_TO DO_
Reproduce every one of the records below with "computer-use agent" substituted by "desktop agent" in each place it occurs, keeping all other text unchanged. Omit the pictures from your answer.

Interface element records:
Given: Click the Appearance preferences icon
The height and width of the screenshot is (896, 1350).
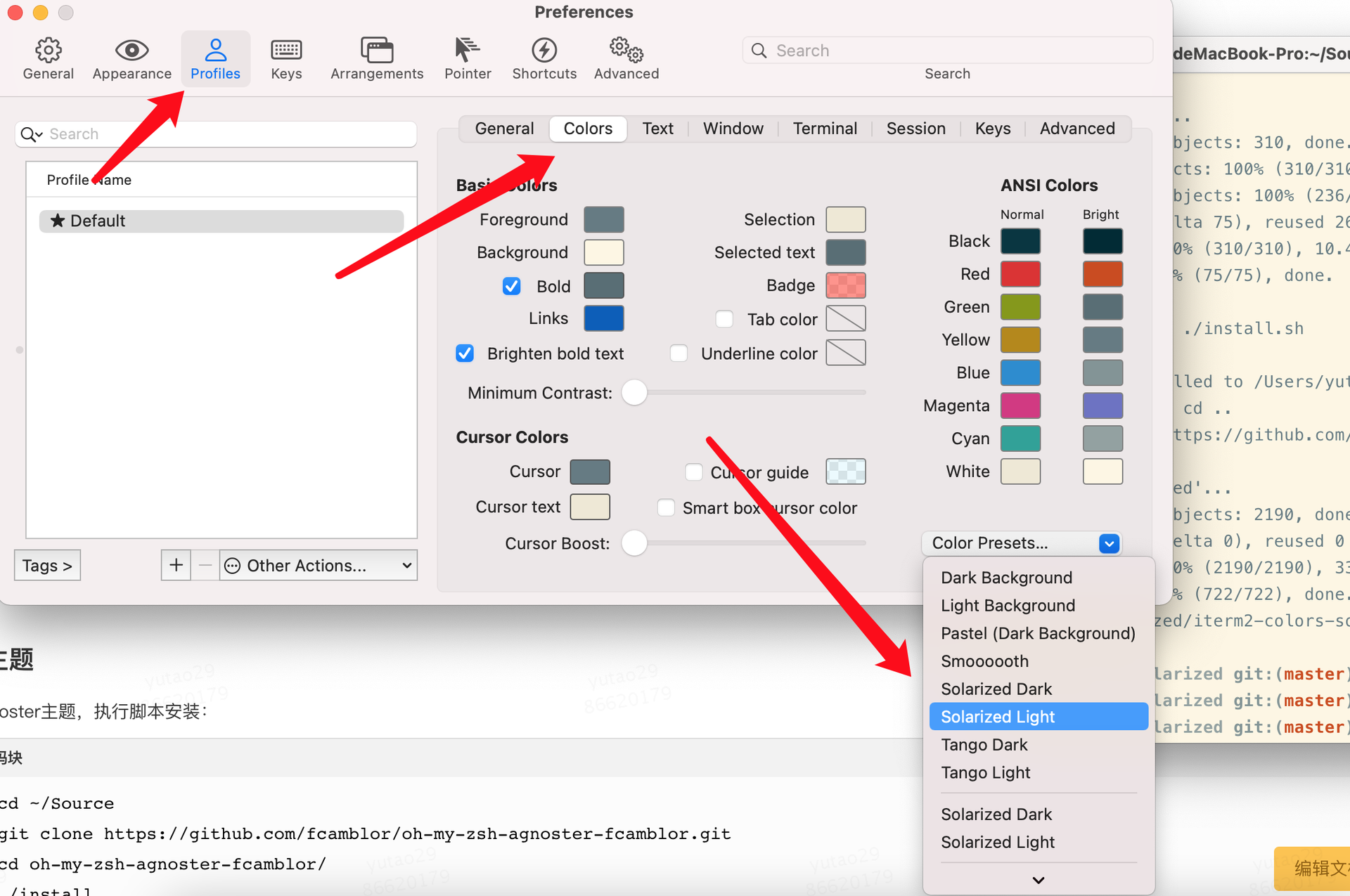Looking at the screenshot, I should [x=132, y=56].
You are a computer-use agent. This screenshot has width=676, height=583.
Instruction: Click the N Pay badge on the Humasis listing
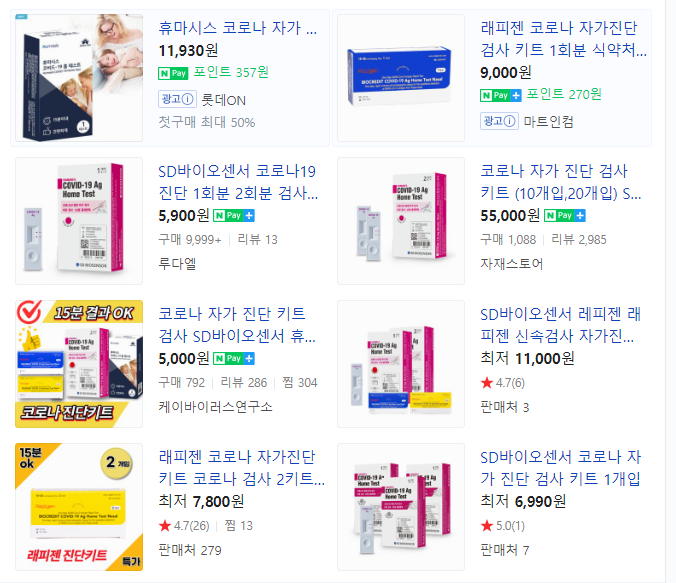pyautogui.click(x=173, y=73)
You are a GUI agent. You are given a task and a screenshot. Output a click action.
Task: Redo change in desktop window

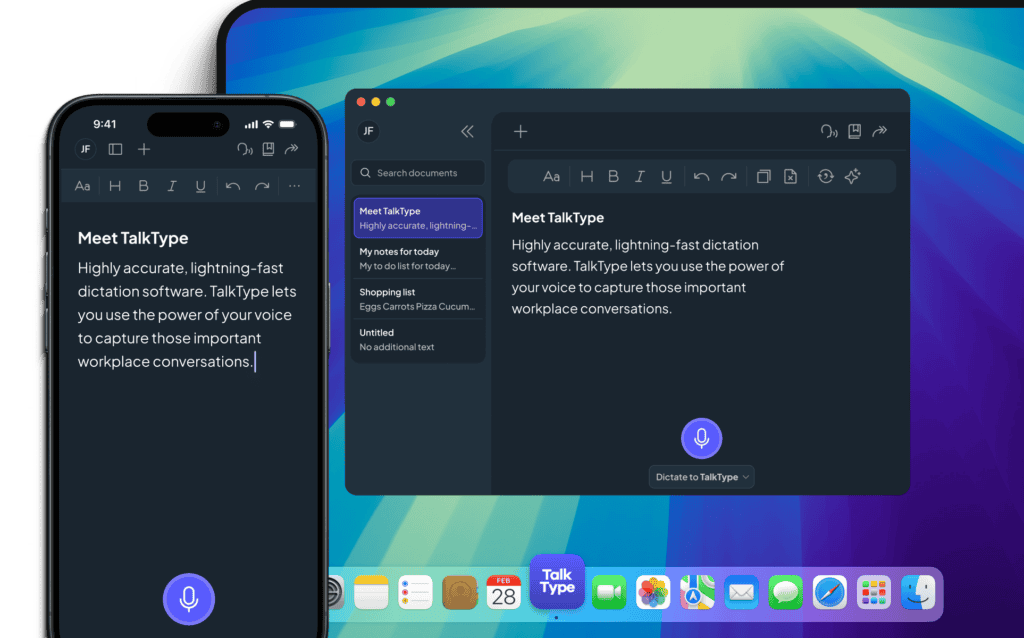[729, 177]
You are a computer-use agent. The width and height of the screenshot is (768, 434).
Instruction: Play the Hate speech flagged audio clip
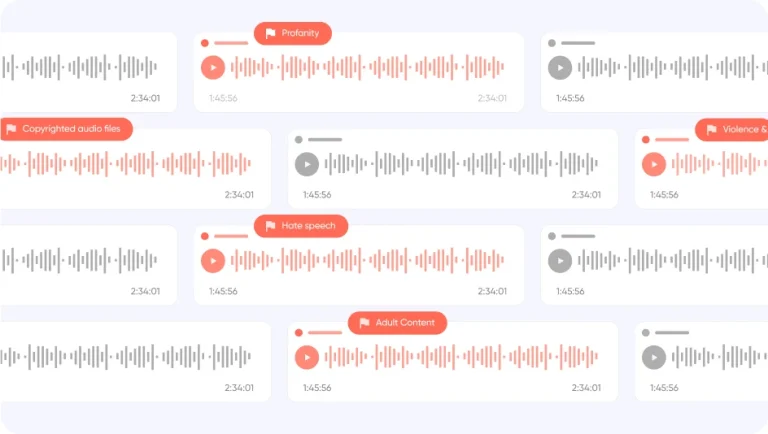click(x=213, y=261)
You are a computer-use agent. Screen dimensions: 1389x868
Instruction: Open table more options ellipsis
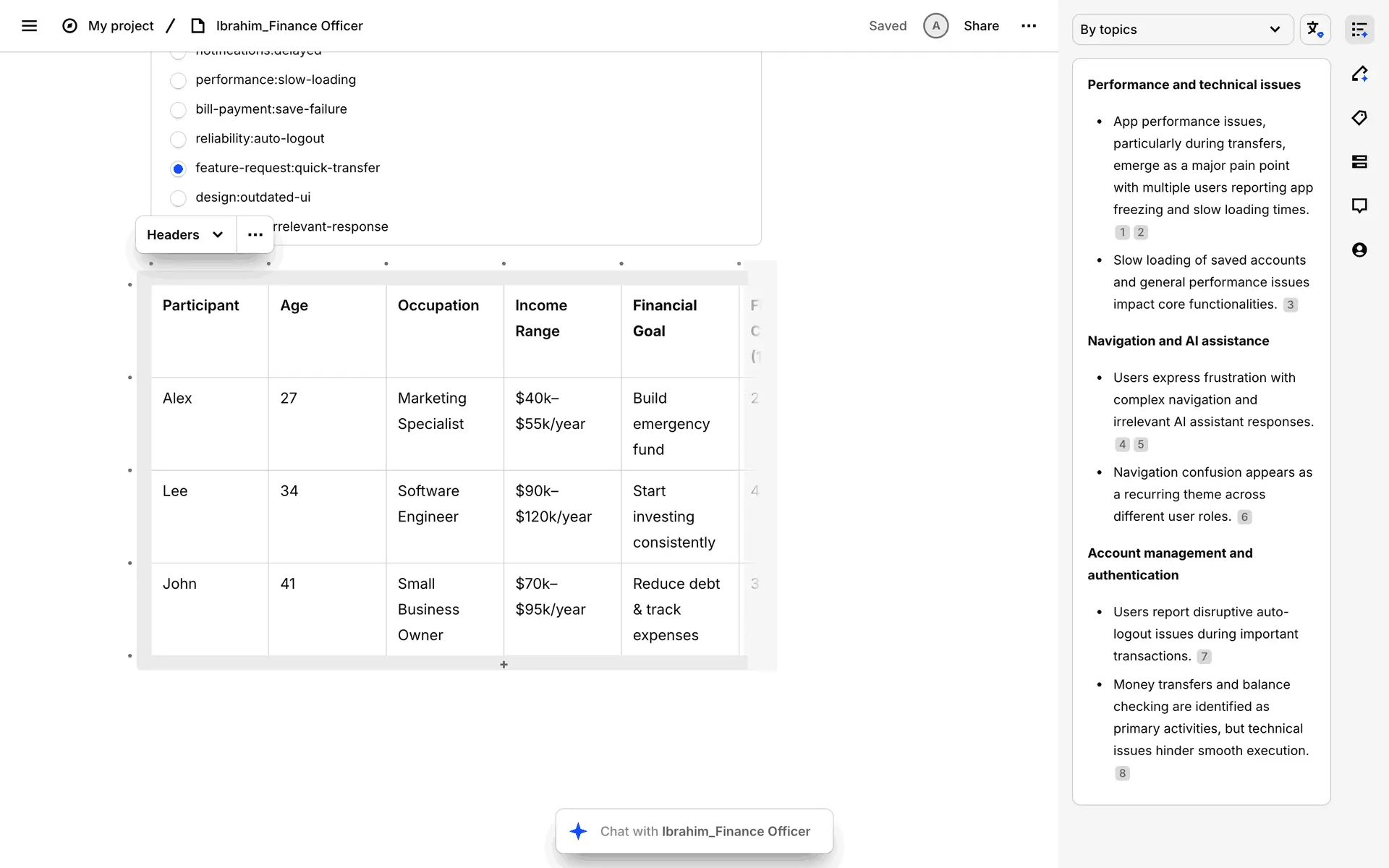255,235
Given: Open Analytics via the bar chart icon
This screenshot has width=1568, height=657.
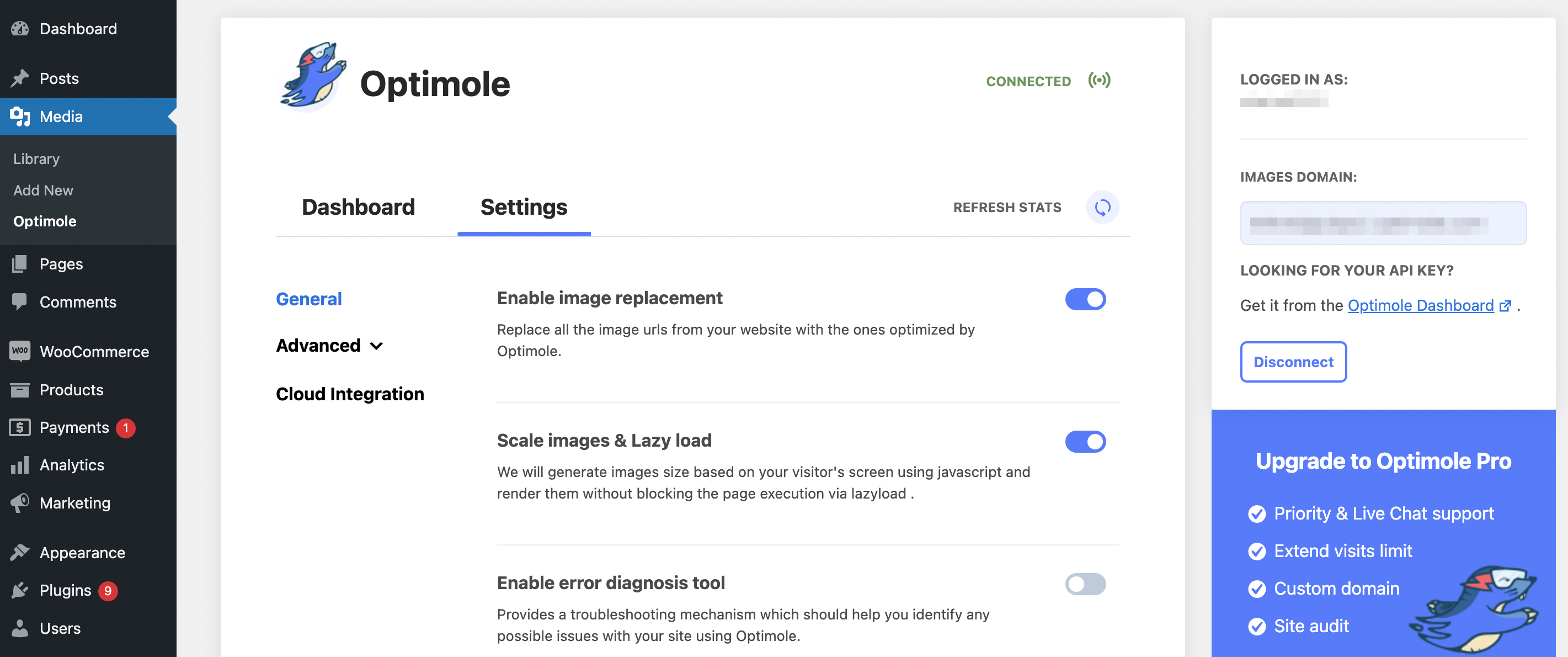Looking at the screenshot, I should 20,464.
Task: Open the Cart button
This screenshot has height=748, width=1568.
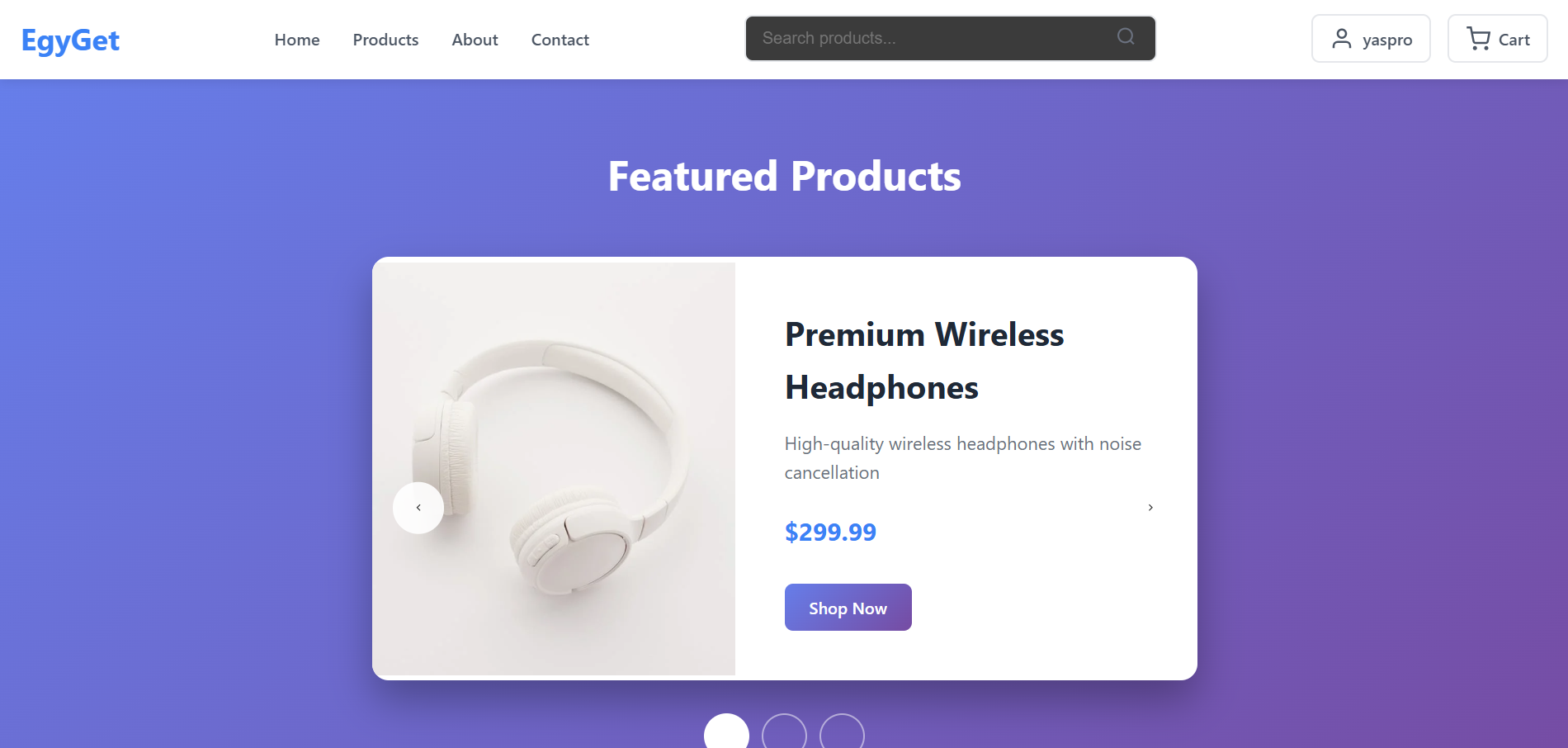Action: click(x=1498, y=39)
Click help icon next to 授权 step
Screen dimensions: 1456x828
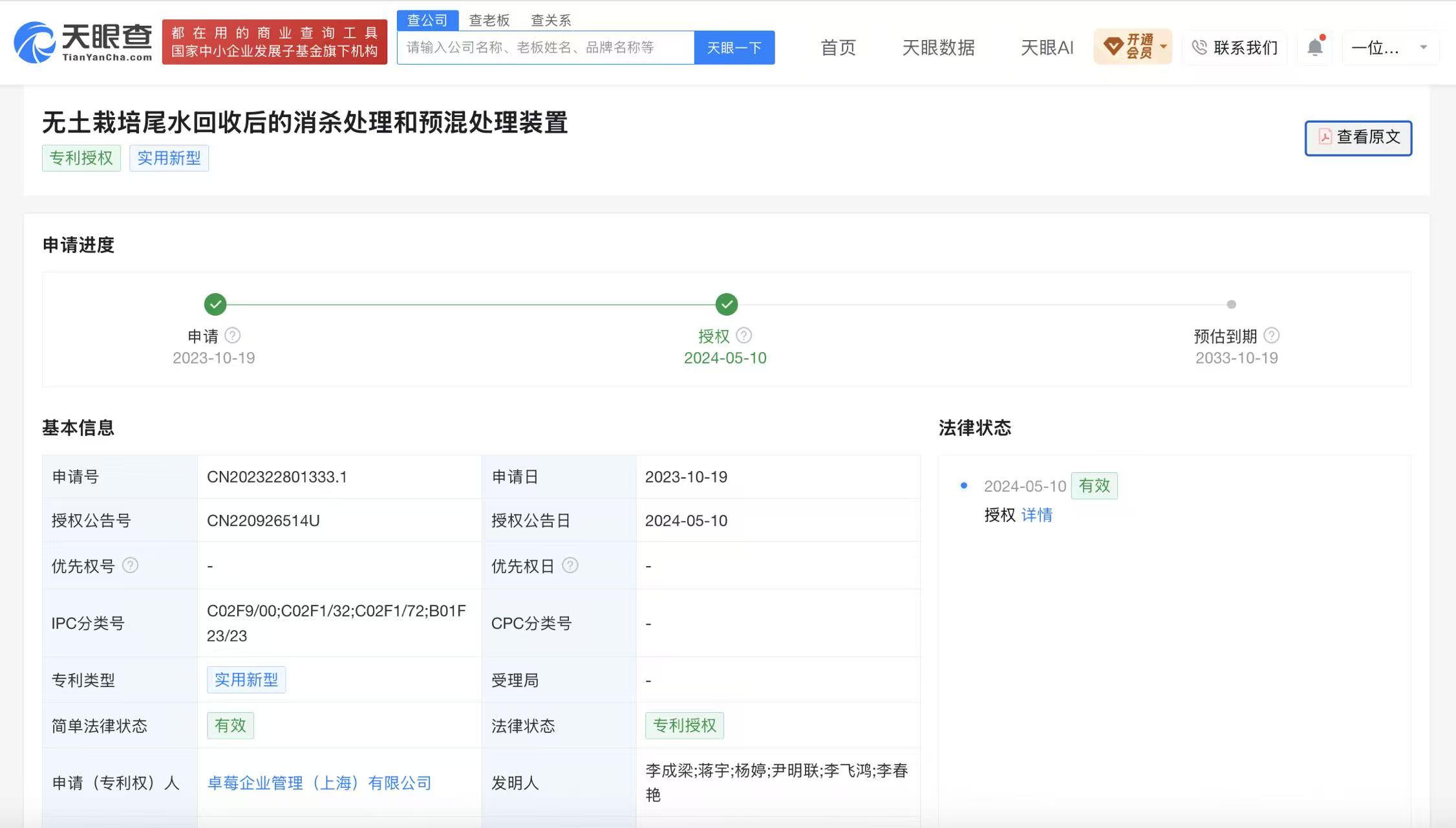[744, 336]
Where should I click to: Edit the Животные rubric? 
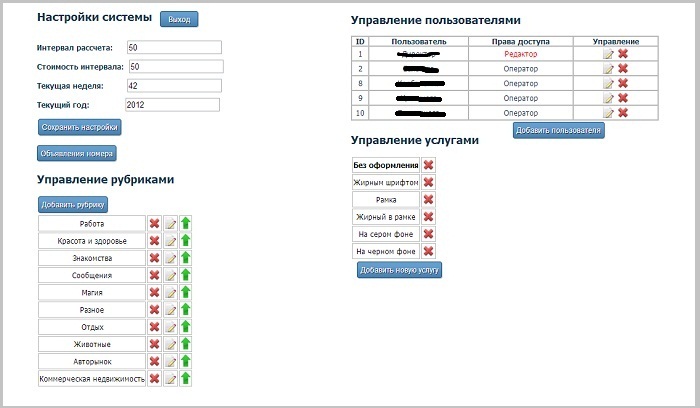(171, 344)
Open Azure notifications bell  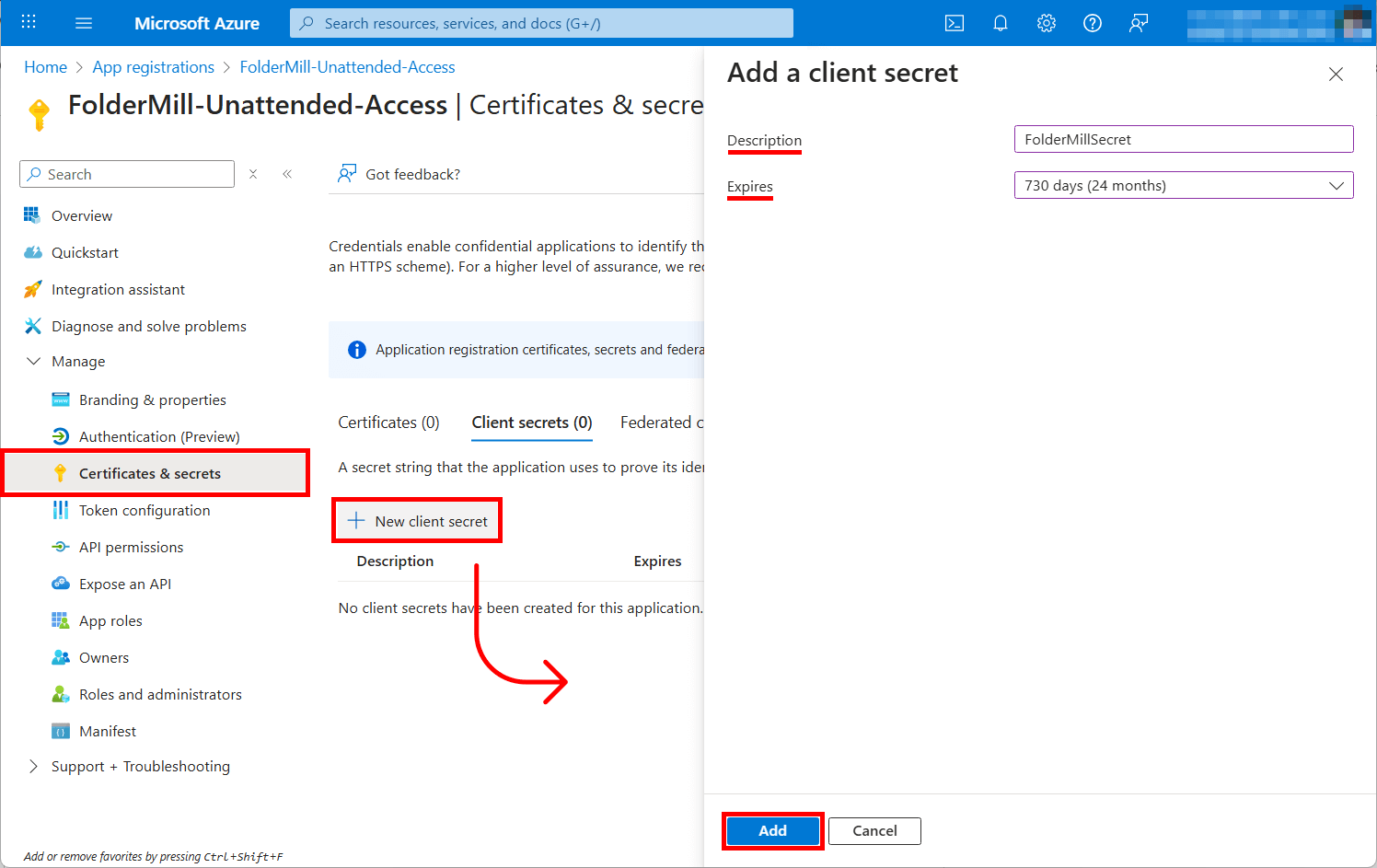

_COMPLETED TASK_
Given: Click the Appearance preferences icon
The height and width of the screenshot is (896, 1350).
Looking at the screenshot, I should [x=132, y=56].
You are a desktop agent. This screenshot has width=676, height=583.
Instruction: Click the N Pay badge on the Humasis listing
pyautogui.click(x=173, y=73)
You are a GUI agent. You are given a task and a screenshot. Output a click action.
Task: Redo change in desktop window

[729, 177]
You are a desktop agent. The width and height of the screenshot is (768, 434).
Instruction: Play the Hate speech flagged audio clip
click(x=213, y=261)
You are a desktop agent. Screen dimensions: 1389x868
Instruction: Open table more options ellipsis
255,235
Given: Open Analytics via the bar chart icon
This screenshot has width=1568, height=657.
Looking at the screenshot, I should 20,464.
Task: Open the Cart button
This screenshot has height=748, width=1568.
Action: click(x=1498, y=39)
Click help icon next to 授权 step
Screen dimensions: 1456x828
[744, 336]
Where should I click to: Edit the Животные rubric? 
(171, 344)
Open Azure notifications bell  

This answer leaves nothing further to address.